A Day with PyPy
By John.Rose-Oracle on Nov 13, 2007
Yesterday, Charles Nutter and I played host to a roving band of PyPy researchers. Their aim is to get people interested in their new techniques in dynamic language compilation, and they succeeded with us. I had a special goal to figure out how the JVM might be useful in their world.
Here are some bits from the conversation that stick in my memory...
When dynamic language implementors say “C speed” they are talking about the speed of the original C-coded interpreters of their language. The original technology is almost always an AST-walking interpreter, which is about the slowest way to go about it. By contrast, when JVM implementors say “C speed”, they are comparing a Java program with a transliterated C or C++ program, compiled, optimized, and statically linked. Those two standards are separated by two or three orders of magnitude.

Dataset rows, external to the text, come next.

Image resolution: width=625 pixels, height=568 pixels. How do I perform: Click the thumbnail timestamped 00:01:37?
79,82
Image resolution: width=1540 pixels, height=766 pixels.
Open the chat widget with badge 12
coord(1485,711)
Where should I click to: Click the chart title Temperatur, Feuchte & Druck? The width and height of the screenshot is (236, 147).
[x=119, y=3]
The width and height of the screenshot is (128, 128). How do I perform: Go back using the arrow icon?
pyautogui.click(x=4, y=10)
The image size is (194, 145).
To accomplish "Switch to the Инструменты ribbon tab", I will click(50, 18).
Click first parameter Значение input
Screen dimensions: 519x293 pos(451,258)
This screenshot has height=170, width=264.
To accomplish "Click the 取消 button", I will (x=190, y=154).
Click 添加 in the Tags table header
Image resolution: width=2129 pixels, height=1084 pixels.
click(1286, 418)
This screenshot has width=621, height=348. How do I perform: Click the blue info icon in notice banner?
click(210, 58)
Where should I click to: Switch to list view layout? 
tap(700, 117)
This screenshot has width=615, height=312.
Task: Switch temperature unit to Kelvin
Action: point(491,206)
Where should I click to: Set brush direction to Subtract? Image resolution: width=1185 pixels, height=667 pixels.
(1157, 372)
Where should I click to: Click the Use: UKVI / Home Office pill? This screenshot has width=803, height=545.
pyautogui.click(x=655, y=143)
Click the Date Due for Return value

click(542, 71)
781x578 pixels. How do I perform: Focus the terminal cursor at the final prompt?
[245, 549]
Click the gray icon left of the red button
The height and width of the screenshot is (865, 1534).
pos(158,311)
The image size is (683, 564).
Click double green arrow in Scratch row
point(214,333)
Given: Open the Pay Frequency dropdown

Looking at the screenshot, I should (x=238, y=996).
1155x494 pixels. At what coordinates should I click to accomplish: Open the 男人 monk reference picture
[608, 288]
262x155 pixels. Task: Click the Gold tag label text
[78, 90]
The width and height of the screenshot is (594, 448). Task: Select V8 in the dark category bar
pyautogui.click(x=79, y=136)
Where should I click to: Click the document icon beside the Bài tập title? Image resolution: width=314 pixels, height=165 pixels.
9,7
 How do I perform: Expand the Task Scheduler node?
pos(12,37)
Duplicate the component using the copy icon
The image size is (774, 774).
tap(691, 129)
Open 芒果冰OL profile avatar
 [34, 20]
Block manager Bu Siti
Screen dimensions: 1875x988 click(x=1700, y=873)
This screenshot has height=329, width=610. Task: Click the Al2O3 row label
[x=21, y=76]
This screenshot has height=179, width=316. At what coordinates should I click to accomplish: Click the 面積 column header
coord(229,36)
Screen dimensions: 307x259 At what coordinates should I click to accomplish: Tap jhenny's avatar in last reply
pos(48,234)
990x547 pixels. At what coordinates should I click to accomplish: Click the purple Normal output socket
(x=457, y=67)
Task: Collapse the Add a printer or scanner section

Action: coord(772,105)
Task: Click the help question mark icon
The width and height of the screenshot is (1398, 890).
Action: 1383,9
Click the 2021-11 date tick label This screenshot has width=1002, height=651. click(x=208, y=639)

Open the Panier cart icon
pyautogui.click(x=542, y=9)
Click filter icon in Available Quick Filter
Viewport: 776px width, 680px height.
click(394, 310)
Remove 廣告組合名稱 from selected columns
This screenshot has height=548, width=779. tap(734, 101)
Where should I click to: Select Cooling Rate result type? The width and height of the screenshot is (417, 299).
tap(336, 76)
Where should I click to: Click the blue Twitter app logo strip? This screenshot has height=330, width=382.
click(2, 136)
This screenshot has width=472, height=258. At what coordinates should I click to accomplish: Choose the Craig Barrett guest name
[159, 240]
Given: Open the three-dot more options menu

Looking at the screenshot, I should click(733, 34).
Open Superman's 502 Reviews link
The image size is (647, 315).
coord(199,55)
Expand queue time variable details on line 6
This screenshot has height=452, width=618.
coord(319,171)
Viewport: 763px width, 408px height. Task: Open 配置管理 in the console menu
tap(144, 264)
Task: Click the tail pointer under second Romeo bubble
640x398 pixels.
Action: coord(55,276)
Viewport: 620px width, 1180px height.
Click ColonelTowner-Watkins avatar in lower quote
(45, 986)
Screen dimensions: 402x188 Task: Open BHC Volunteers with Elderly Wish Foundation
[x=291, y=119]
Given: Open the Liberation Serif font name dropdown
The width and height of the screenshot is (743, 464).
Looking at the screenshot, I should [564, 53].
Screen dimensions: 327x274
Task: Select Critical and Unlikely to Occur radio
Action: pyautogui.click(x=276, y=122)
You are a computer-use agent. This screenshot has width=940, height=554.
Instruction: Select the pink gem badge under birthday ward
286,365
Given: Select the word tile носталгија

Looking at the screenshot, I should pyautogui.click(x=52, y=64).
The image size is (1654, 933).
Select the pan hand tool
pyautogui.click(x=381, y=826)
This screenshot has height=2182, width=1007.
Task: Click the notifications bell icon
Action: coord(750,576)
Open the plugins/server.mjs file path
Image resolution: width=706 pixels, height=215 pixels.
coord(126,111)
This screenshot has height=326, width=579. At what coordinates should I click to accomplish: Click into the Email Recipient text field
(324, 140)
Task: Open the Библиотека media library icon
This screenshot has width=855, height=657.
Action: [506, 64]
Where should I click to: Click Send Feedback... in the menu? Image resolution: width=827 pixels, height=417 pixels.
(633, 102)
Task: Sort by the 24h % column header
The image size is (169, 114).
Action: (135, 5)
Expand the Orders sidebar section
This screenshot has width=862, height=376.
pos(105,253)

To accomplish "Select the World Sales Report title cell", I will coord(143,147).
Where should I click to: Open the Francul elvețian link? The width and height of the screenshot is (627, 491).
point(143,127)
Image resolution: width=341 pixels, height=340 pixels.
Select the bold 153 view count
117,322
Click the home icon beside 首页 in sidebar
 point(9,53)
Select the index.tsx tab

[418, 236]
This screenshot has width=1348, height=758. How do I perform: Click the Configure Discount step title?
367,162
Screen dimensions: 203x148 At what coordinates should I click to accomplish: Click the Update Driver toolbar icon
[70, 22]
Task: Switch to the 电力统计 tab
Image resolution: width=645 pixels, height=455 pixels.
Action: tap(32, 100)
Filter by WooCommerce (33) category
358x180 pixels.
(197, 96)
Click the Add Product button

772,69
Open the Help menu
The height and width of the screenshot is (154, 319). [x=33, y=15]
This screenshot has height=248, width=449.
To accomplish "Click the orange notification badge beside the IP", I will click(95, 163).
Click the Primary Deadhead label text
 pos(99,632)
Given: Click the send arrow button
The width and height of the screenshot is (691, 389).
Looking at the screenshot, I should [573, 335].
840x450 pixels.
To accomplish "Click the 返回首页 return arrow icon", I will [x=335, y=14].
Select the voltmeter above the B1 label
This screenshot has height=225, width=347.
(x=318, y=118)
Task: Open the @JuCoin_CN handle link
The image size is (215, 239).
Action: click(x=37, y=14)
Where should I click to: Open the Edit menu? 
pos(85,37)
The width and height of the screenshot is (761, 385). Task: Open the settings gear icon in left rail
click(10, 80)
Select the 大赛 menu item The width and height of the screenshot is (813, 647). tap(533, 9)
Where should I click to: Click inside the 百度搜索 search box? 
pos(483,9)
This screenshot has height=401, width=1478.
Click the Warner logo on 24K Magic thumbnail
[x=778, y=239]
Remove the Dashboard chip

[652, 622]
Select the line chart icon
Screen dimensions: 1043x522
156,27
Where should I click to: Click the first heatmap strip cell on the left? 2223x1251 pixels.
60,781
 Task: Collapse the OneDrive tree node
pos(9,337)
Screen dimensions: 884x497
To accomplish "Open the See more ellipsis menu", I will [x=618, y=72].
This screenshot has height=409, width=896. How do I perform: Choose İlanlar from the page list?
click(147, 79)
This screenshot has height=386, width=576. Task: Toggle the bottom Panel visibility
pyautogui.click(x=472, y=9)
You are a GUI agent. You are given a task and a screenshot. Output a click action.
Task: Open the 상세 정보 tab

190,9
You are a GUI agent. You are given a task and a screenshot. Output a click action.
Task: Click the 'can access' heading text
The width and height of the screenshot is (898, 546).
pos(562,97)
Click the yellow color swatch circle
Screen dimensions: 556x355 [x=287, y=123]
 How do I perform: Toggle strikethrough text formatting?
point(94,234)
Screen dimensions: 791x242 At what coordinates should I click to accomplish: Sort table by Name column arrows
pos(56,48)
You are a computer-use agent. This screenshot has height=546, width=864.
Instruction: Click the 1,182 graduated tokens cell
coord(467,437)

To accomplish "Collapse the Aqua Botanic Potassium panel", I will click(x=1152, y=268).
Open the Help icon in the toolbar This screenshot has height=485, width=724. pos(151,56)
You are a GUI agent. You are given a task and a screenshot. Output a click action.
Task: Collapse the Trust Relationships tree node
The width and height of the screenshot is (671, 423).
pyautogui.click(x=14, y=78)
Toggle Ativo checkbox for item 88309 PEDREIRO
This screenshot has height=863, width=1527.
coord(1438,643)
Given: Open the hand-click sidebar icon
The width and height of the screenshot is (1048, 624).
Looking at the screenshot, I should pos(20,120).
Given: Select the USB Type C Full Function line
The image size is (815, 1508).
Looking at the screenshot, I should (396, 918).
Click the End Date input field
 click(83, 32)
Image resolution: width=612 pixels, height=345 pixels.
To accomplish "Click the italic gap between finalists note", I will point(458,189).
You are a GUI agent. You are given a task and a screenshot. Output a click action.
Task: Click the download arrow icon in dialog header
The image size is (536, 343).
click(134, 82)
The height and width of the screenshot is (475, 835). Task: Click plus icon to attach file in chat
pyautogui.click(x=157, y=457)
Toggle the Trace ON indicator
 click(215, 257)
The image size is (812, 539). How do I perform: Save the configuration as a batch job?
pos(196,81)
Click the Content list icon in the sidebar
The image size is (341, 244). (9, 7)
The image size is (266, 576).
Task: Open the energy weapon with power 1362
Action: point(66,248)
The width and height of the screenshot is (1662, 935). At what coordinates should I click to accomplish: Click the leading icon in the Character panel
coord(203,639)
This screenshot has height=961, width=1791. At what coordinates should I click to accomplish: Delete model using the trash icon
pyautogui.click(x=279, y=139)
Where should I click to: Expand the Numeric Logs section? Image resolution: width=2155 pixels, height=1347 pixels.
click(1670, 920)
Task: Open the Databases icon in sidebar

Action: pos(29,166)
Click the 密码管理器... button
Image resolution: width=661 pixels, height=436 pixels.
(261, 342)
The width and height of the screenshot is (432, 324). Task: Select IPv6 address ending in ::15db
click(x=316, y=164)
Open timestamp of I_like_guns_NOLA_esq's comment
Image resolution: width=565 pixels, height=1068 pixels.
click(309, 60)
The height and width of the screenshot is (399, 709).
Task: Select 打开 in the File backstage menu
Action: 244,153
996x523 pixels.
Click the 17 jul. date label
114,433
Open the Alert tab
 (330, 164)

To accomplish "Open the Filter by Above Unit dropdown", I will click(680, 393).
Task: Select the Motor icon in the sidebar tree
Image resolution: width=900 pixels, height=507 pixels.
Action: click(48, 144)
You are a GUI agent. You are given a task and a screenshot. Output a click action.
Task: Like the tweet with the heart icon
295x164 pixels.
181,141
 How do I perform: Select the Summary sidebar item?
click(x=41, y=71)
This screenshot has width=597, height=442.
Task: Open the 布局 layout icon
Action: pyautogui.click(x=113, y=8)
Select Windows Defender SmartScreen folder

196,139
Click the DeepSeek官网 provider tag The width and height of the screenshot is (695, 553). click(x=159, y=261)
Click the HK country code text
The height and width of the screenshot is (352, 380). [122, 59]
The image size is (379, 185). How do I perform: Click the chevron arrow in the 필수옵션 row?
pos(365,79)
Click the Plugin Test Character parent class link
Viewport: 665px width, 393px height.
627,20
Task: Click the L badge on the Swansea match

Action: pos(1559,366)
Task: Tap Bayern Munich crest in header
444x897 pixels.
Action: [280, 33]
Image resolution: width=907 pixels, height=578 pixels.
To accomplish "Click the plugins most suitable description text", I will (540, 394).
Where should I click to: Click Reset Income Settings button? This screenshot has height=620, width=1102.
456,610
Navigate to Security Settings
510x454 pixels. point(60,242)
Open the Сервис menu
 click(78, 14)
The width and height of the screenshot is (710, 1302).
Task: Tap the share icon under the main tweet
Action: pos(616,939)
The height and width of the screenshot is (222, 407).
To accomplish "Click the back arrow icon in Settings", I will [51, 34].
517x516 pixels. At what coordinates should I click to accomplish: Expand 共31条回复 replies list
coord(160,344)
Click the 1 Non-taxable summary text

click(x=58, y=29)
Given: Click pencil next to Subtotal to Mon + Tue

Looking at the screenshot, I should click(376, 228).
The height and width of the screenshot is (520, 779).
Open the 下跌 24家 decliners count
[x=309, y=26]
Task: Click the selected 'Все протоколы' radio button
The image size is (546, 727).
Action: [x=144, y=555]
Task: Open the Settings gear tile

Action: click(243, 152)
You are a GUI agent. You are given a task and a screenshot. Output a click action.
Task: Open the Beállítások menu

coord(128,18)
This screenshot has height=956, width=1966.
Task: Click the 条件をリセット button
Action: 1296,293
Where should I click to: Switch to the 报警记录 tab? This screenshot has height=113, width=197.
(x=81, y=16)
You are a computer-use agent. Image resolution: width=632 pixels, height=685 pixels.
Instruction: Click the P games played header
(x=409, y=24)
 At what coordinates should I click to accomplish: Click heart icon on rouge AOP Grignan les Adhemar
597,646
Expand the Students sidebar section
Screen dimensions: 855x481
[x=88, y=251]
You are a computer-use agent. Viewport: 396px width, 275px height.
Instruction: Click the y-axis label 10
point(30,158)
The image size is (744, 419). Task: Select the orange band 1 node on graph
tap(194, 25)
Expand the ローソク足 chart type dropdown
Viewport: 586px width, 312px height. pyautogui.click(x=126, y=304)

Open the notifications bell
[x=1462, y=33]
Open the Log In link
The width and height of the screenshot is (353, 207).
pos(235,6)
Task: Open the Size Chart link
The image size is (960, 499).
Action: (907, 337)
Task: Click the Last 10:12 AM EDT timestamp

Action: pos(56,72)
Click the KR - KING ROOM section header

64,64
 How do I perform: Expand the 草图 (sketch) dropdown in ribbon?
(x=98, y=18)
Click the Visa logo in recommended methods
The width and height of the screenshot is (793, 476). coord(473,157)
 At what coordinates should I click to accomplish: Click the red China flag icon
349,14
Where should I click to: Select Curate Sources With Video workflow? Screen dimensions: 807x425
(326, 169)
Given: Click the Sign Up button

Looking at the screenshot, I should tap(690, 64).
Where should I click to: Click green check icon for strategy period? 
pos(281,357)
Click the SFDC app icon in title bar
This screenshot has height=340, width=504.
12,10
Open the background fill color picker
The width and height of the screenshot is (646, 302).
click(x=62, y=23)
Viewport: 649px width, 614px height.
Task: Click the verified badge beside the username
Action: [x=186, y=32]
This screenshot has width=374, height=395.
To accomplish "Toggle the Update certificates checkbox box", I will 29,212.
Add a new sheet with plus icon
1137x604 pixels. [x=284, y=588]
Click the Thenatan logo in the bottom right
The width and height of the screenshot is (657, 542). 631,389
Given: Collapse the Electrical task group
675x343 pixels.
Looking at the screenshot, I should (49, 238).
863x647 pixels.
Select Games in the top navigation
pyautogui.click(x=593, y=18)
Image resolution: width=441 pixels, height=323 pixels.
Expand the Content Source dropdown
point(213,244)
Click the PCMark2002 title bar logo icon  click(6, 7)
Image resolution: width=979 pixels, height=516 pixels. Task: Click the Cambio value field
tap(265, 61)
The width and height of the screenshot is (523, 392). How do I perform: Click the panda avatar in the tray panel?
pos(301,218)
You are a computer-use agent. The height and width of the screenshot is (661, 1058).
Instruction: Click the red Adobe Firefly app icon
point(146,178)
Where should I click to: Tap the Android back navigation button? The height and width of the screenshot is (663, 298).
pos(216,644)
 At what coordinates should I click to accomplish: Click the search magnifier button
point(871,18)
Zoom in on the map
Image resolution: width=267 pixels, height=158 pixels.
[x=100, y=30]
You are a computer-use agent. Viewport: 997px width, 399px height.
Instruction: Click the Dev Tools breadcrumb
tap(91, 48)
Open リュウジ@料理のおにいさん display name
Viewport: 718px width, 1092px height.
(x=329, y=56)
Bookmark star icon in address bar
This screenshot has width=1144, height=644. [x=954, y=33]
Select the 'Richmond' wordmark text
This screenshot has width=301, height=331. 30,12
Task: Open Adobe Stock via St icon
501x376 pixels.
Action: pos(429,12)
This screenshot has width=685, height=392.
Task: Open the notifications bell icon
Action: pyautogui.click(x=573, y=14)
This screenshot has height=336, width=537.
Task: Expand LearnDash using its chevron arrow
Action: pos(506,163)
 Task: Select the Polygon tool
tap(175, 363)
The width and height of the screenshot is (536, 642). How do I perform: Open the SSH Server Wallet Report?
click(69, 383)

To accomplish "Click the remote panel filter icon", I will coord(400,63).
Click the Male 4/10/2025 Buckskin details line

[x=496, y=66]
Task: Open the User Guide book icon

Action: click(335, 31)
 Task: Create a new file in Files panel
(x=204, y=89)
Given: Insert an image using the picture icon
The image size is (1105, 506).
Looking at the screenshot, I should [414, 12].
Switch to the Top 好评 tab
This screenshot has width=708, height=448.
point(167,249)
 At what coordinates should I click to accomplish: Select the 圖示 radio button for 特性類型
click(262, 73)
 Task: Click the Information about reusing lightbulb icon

The PyPy idea of promotion includes the idea of capturing runtime values for use by the compiler, by lazily growing a PIC (polymorphic inline cache). A PIC is a dynamic call site (or other branch point) which directs control flow based on selectors (often class IDs). It also keeps a record of those selectors as they appear. PyPy characterizes this as a “growable switch”. As each new selector appears, the PIC grows another branch edge, to lazily linked code which is appropriate to that selector. This is more or less classic. (HotSpot relies on interpreter profiles more than PICs, but most implementations of the forthcoming
invokedynamic instruction will probably create PICs.)
Also, PyPy promotion involves lazy compilation, even at the basic block level. The code “appropriate” to a selector might be immediately linkable, or it might not yet exist. In the latter case the JIT creates the code, potentially in the full type and IR context of the caller, with the particular selector. That is how it is promoted: The JIT IR downstream of the switch can “see” the selector value as a compile-time constant.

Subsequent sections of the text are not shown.